店員の中でスピッツという名前を勝手につけていた男がいる。
このスピッツという男が、かなり露骨な待ちだった。
それでいて、普通に対戦をすると、結構連勝できるので天狗になっていたようだ。
そんなある日、店員の一人が仕事前に対戦した。
この店員がかなりなやり手なため、はっきり言ってやつなど相手ではなかった。
3連勝した時点で、時間が来たので常連と交代。さらに1勝して、4連勝。
つまり、やつは4連敗した。天狗になっている彼にとっては、それが許せなかったのだろう。
店員姿になってフロアに出てくると、その店員につっかかってきた。
なんでもはじめのうちは、バカにするような事を言っただろう。などと文句を言ってきて、
最終的には、店員はゲームをやっちゃいけない。などと勝手な理屈を作って、文句を言ってきたらしい。
そんな事はその店によって違う事で、お前に決められる筋合いはない。
でも、むこうは全然収まる様子はない。というより、どんどんヒートアップしていたようだ。
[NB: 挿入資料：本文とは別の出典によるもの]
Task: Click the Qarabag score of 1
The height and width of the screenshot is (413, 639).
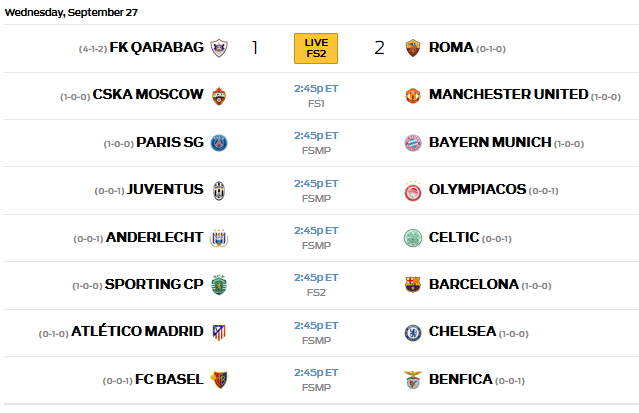Action: (x=255, y=48)
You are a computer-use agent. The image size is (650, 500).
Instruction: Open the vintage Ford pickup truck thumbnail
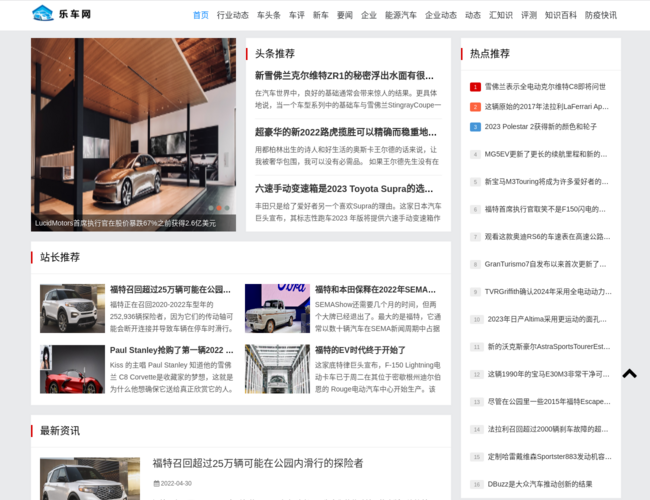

あまりにしつこかったので、店員が「もういいから、お前この店に来るな。出禁だ」
と言ったら、「こんな店二度と来るか!」と言って出て行ったらしい。
で、そんな勢いよく出て行ったにもかかわらず、何時間かしたら戻ってきたらしい。
どうやら、謝りに来たようだ。冷静になったら、自分のいいぶんが悪いのに気がついたのだろう。
しかし、そんな勢いよく出て行って、どの面さげて謝りに来たのかは見てみたかったものだ。